然而,方正化却仿佛没事人一样,依旧站在原地,眼神古井无波。
“魏督主权倾朝野,风光无限,怕是忘了,你这一身的权势,是谁给的。”
方正化慢悠悠地说道,“你只想着和东林党斗,和文官集团斗,却忘了抬头看看,龙椅上坐着的那位,他高不高兴。”

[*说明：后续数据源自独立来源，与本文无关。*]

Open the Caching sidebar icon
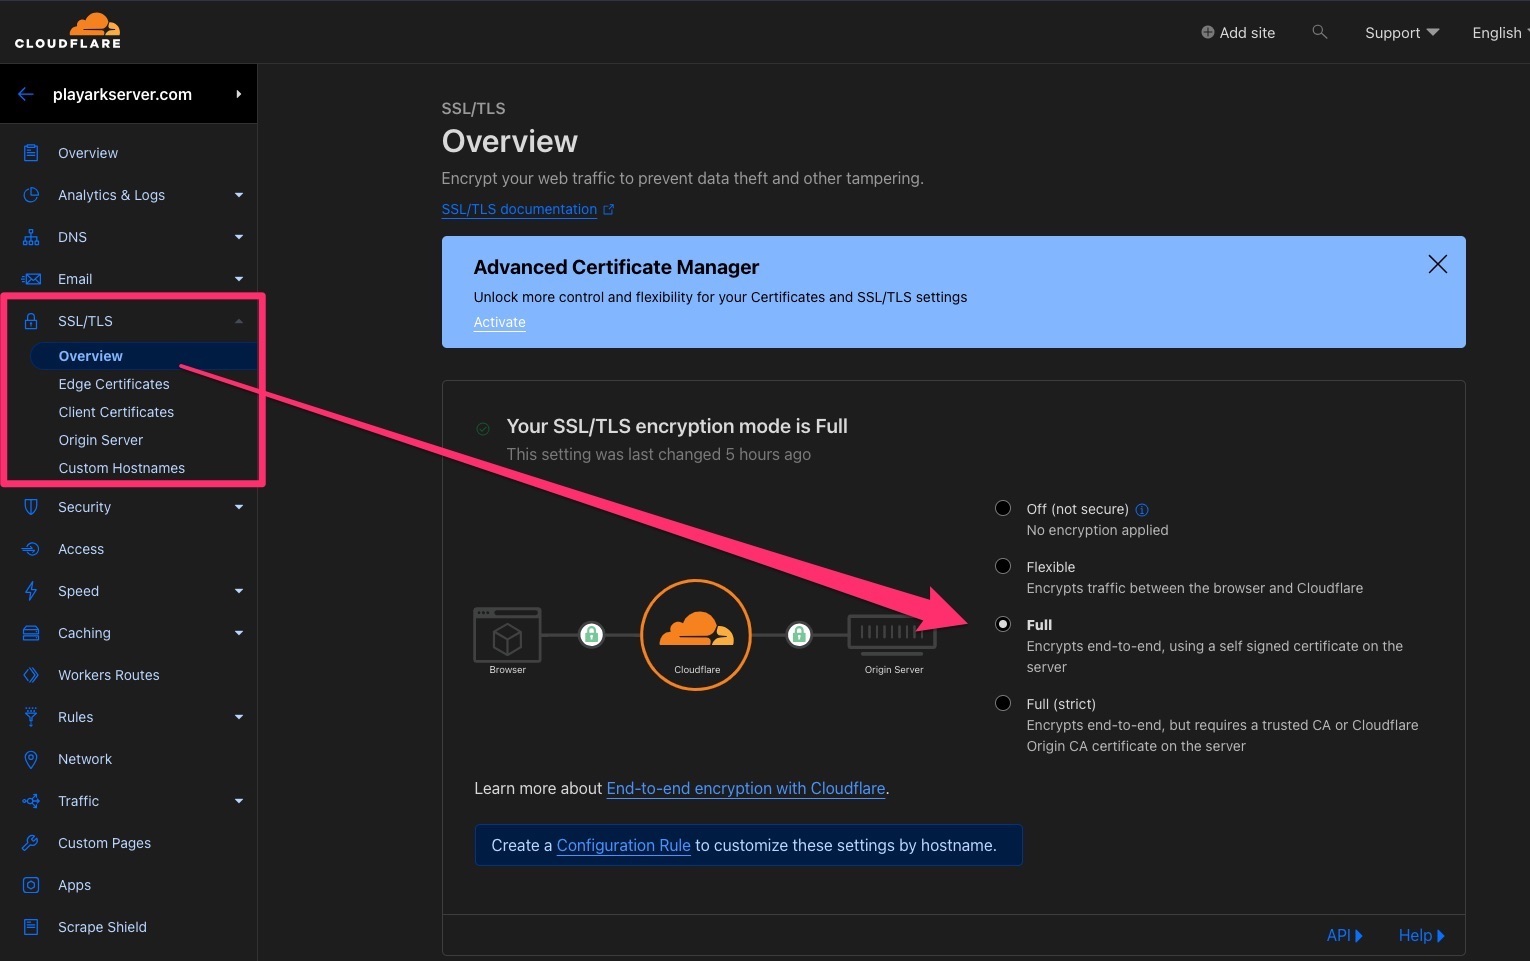Image resolution: width=1530 pixels, height=961 pixels. click(x=32, y=633)
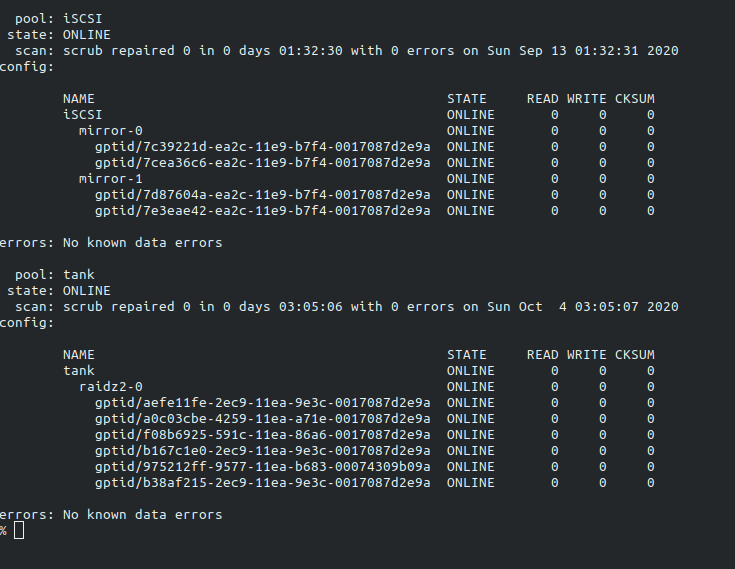
Task: Click gptid/f08b6925 disk entry
Action: 262,434
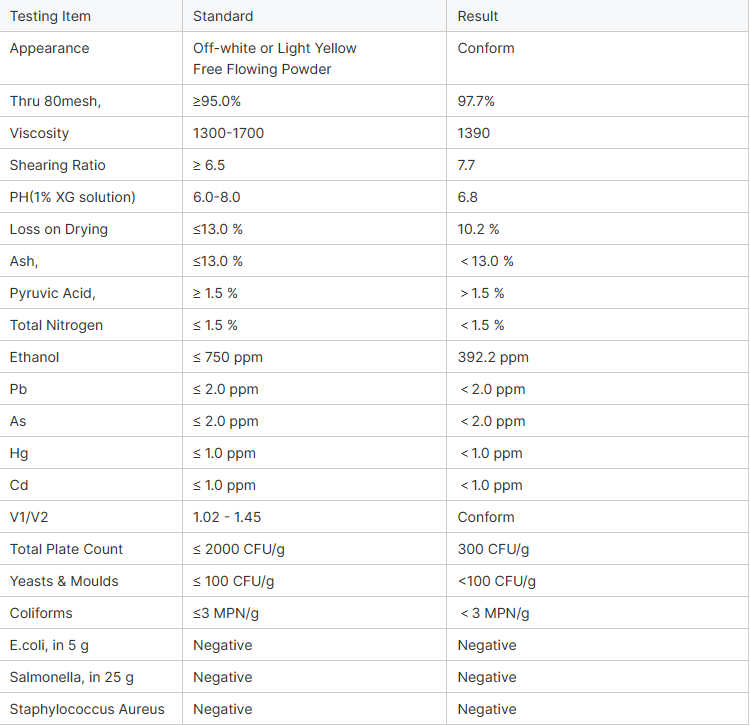Select the Ethanol result 392.2 ppm
This screenshot has width=750, height=726.
coord(493,357)
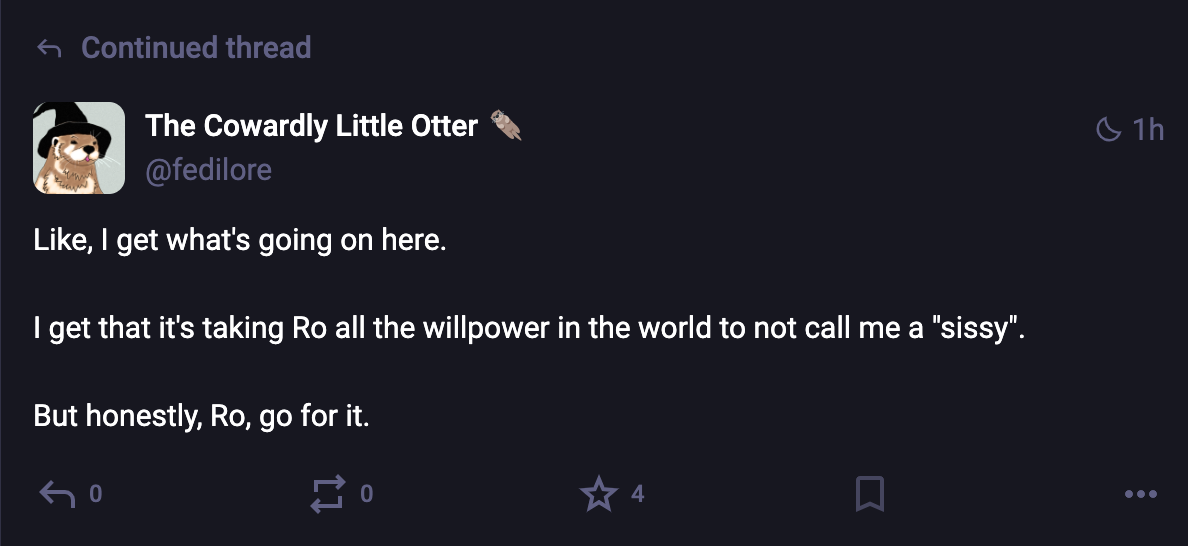Open the 1h timestamp permalink
This screenshot has height=546, width=1188.
[1148, 129]
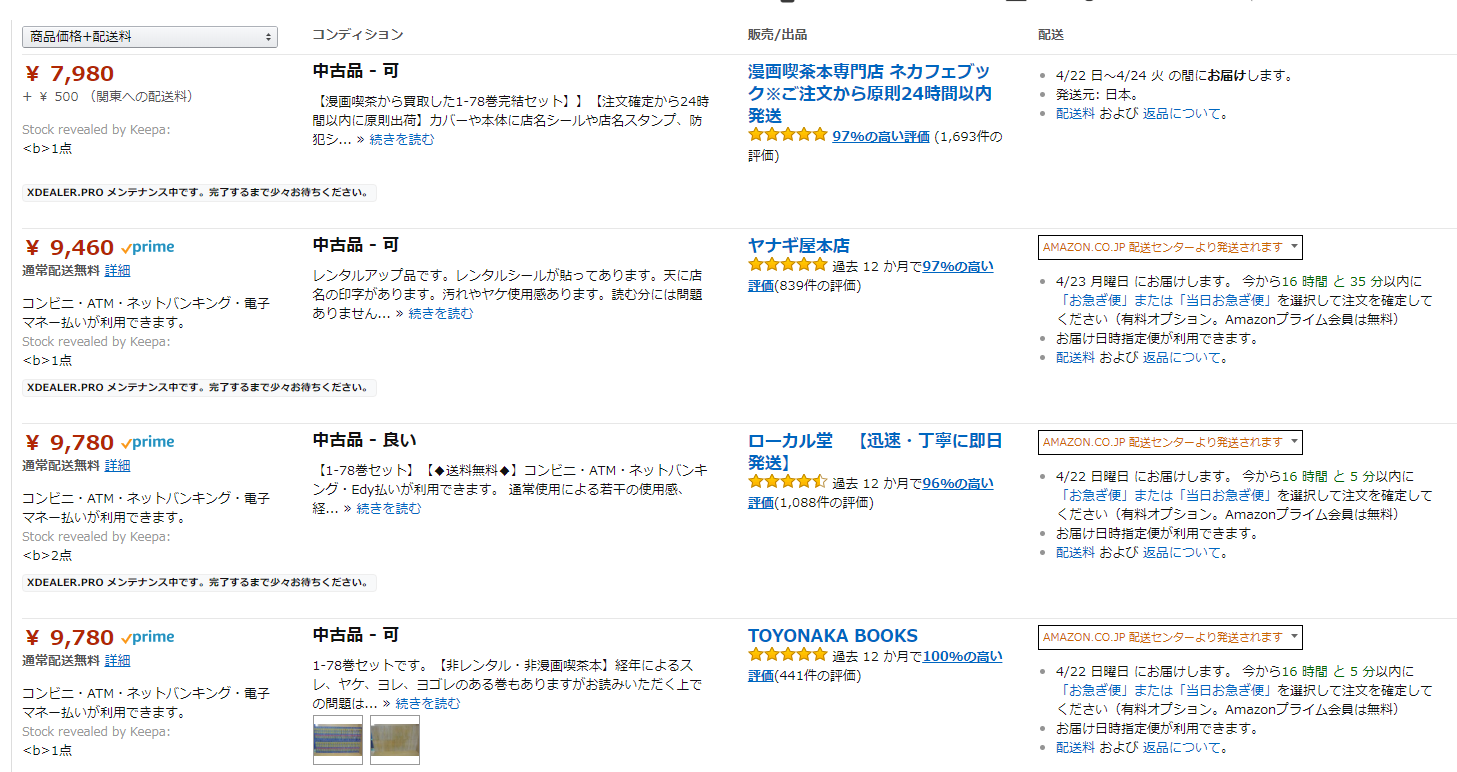Click Prime badge on TOYONAKA BOOKS offer
This screenshot has width=1457, height=772.
(147, 637)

“陛下让你盯着朝堂,是让你当一把刀,不是让你在那玩什么制衡之术!”
“东林党跳,勋贵也跳,现在连信王都敢跳到陛下面前了!
你这把刀,是钝了,还是根本就没想过出鞘?”
方正化的每一句话,都像一把尖刀,将魏忠贤的伪装层层剥开。
魏忠贤的气势一滞,额头上渗出了冷汗。
他忽然发现,自己看不透眼前这个老太监。
“你……你到底是谁?”
方正化嘴角扯出一抹诡异的弧度。
“咱家是谁不重要。
重要的是,魏督主你得明白,如今的西厂督主雨化田,还有咱家,都是陛下藏在暗处的刀。”
“一把,己经用来清理宫闱。”
“另一把,则接管了京城防务。”
“魏督主,你明白了吗?”
轰!
魏忠賢如遭雷击,脑中一片空白。
雨化田……方正化……他们都是陛下的人!
是陛下早就准备好的后手!
自己这些年自以为是的权谋手段,在陛下的眼中,恐怕就跟小孩子过家家一样可笑!
“还不止呢。”
方正化似乎嫌刺激得不够,又抛出了一个重磅炸弹。
“魏督主可知,宫中藏经阁,坐镇着一位葵花老祖?”
葵花老祖?!
魏忠贤瞳孔骤缩。
这个名字,他只在一些最古老的宫廷秘闻中见过,那不是传说吗?
“老祖宗他老人家,是咱家和雨化田,还有宫里许多人的师父。”
方正化幽幽说道,“我们这些人,修的都是《葵花宝典》。
魏督主,你觉得你的武功能在老祖宗手下走几招?”
冷汗,瞬间浸湿了魏忠贤的后背。
他终于明白了。
彻底明白了。
自己根本不是什么权倾朝野的九千岁,自己只是陛下摆在明面上,用来吸引火力的靶子!
一旦自己失去了作用,随时都可以被替换!
他忘本了。
他忘了自己这条命,这份权势,都是那个高高在上的年轻帝王赐予的。
帝王要你生,你便生。
帝王要你死,你不得不死!
“噗通”一声。
魏忠贤双腿一软,瘫坐在椅子上,脸色惨白如纸。
片刻之后,他猛地惊醒,连滚带爬地冲出大堂。
“备驾!
去干清宫!
快!”
他要去请罪,他要去向陛下摇尾乞怜,证明自己还有用!
看着魏忠贤狼狈离去的背影,方正化摇了摇头,身影一闪,消失在原地。
东厂大堂内,曹正淳和曹化淳兄弟俩从角落里走了出来。
曹化淳心有余悸地看着门口,低声问道:“哥,魏督主这是……?”
“去请罪了。”
曹正淳的表情却很平静。
“那我们……刚才方公公说帮雨化田,这不是和魏督主作对吗?”
曹化淳还是不解。
曹正淳看了自己这个弟弟一眼,叹了口气。
“化淳,你要记住,我们的职责是什么。”
他伸出一根手指:“我,负责的是江湖。
陛下让我去给铁胆神侯朱无视找麻烦,那我的眼睛就只会盯着护龙山庄。”
他又伸出第二根手指:“魏忠贤,他负责的是朝堂,是那些文官和勋贵集团。”
“这次信王谋逆,背后是谁的影子?”
曹化淳恍然大悟:“东林党和那些世袭的勋贵!”
“这不就结了。”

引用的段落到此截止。